# [Given text]
========================
After the visits to the battlefields and cemeteries, Laetitia and her group did a walkabout in Port Hudson. Within a short time the tour became a “herding cat” situation with the members of the group wandering off in all directions to window shop, take pictures, look at birds, use public toilets, and talk to people on the street. She decided to take a seat on a park bench and wait for them to wander back. It didn’t matter whether they did or not, since tour members could join or leave the tours whenever they wished.

While sitting there, she heard a father admonishing his son, a junior-high-age boy named Judson, about his current girlfriend. The father obviously wanted his son to date only intelligent girls who would eventually give him smart grandchildren. A rumor heard from one of his son’s classmates sparked this discussion about the girl, whom he called “as sharp as a beach ball.” When her group reassembled for dinner, Laetitia was ready with her limerick.

Said the dad of a young lad named Judson
“I think your new girlfriend’s a dud, son,
Calling a and e ‘bowels’
Is sure to bring howls
As it did at her school in Port Hudson.”

Day 488: Wholesome in Folsom

Leaving Davant, Laetitia and her group did some hiking and wildlife watching in the Lake Ramsay Savannah Wildlife Management Area before going to the Global Wildlife Center. The latter is essentially a 900-acre zoo that offers safari-style tours to see animals from all over the world. It’s not exactly authentic, but it provides some unique wildlife-viewing opportunities for folks whose budgets are not sufficient for foreign travel to places where they have real safaris.
========================
# [Extracted entries]

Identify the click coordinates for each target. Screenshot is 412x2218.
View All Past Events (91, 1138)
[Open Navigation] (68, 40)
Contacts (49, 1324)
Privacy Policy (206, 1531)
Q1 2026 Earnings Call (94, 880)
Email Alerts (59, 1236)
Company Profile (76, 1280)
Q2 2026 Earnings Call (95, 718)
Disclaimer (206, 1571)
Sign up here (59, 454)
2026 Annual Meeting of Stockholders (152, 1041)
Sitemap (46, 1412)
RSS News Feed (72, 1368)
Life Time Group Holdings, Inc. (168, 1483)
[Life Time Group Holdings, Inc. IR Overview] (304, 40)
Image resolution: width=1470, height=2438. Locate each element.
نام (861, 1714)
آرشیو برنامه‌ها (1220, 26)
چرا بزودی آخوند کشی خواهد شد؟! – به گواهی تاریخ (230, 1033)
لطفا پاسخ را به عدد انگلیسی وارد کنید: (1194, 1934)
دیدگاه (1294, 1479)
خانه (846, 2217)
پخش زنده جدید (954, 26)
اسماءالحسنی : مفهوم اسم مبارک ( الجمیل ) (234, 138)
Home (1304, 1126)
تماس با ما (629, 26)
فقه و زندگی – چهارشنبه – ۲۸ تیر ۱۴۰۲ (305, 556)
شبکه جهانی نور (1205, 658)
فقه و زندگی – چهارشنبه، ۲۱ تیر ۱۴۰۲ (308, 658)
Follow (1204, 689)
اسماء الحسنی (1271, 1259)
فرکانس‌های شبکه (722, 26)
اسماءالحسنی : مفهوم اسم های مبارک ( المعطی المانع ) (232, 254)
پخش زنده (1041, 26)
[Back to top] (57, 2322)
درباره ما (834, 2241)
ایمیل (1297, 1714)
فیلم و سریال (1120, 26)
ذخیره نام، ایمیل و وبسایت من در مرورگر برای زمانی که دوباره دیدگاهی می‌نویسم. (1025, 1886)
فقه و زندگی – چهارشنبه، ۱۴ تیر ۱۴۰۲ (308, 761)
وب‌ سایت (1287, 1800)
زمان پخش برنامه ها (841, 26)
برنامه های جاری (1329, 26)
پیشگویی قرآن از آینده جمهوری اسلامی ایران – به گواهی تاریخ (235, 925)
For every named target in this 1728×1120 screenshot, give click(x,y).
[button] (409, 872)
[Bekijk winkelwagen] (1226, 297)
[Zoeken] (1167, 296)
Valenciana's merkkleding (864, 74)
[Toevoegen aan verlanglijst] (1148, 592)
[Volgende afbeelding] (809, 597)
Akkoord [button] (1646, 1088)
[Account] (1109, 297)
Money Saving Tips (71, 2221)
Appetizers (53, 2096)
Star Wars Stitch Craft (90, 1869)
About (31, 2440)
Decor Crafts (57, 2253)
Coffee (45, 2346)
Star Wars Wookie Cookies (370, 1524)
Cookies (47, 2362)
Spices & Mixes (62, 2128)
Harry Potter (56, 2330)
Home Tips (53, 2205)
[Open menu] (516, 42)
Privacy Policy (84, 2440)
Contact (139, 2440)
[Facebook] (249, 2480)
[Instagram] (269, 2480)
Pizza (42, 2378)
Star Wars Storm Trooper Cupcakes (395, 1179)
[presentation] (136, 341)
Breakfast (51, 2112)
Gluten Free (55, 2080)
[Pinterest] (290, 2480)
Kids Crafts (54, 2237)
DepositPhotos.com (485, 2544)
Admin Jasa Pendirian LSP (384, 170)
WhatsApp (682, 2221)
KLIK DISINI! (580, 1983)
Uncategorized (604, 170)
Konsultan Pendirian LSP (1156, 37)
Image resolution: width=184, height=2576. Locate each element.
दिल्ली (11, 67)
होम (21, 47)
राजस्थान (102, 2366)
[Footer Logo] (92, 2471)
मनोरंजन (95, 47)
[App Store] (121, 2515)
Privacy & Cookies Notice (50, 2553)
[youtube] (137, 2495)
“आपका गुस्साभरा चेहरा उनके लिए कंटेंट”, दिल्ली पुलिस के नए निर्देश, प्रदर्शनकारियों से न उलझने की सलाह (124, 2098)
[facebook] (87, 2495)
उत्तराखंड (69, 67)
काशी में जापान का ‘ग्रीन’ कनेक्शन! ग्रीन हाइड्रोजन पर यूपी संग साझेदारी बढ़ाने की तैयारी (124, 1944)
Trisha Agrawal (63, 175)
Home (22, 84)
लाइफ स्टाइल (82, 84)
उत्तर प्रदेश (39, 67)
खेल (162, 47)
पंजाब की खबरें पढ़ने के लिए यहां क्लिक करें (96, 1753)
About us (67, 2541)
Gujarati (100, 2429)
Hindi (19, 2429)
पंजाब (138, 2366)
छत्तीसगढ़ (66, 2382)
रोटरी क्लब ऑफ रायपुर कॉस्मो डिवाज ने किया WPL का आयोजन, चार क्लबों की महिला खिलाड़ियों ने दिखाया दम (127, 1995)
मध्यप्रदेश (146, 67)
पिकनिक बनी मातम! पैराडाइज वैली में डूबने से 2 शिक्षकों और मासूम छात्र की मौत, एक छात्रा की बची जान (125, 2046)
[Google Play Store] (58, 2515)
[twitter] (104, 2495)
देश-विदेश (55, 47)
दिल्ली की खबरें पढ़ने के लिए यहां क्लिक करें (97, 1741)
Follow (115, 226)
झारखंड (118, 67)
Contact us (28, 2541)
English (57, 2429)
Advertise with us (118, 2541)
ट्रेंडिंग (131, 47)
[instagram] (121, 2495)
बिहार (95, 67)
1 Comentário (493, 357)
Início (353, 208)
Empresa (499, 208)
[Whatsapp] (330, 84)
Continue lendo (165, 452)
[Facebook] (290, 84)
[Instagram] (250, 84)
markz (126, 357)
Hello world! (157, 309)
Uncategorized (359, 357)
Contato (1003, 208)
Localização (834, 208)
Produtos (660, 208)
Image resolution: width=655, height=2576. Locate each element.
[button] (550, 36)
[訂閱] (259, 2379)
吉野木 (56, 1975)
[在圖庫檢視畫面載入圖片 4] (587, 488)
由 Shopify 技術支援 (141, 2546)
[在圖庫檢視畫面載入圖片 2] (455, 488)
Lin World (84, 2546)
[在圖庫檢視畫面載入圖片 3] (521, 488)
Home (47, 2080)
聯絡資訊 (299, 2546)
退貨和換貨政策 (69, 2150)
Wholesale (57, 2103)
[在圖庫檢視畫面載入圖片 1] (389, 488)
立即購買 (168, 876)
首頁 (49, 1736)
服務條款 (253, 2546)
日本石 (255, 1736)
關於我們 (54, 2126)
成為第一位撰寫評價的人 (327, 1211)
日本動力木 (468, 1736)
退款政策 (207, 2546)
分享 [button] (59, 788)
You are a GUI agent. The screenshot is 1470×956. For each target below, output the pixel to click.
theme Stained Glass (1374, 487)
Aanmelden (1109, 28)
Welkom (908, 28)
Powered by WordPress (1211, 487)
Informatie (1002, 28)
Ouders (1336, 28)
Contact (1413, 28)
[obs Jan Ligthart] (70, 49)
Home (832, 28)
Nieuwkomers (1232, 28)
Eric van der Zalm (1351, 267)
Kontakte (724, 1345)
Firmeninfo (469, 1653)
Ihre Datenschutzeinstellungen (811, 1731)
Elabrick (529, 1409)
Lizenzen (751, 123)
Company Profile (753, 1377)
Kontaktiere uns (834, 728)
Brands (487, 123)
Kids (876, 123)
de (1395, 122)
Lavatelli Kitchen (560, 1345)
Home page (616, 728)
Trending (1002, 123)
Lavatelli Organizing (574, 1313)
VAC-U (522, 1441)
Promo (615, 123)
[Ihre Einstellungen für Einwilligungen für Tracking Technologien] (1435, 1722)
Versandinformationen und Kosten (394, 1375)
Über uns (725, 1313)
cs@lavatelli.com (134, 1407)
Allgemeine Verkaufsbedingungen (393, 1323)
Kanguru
========================
# [What the exercise asks]
Reproduce the travel journal text above word for word, in full, including the limerick and the "Day 488" heading.

# [Response to this task]
After the visits to the battlefields and cemeteries, Laetitia and her group did a walkabout in Port Hudson. Within a short time the tour became a “herding cat” situation with the members of the group wandering off in all directions to window shop, take pictures, look at birds, use public toilets, and talk to people on the street. She decided to take a seat on a park bench and wait for them to wander back. It didn’t matter whether they did or not, since tour members could join or leave the tours whenever they wished.

While sitting there, she heard a father admonishing his son, a junior-high-age boy named Judson, about his current girlfriend. The father obviously wanted his son to date only intelligent girls who would eventually give him smart grandchildren. A rumor heard from one of his son’s classmates sparked this discussion about the girl, whom he called “as sharp as a beach ball.” When her group reassembled for dinner, Laetitia was ready with her limerick.

Said the dad of a young lad named Judson
“I think your new girlfriend’s a dud, son,
Calling a and e ‘bowels’
Is sure to bring howls
As it did at her school in Port Hudson.”

Day 488: Wholesome in Folsom

Leaving Davant, Laetitia and her group did some hiking and wildlife watching in the Lake Ramsay Savannah Wildlife Management Area before going to the Global Wildlife Center. The latter is essentially a 900-acre zoo that offers safari-style tours to see animals from all over the world. It’s not exactly authentic, but it provides some unique wildlife-viewing opportunities for folks whose budgets are not sufficient for foreign travel to places where they have real safaris.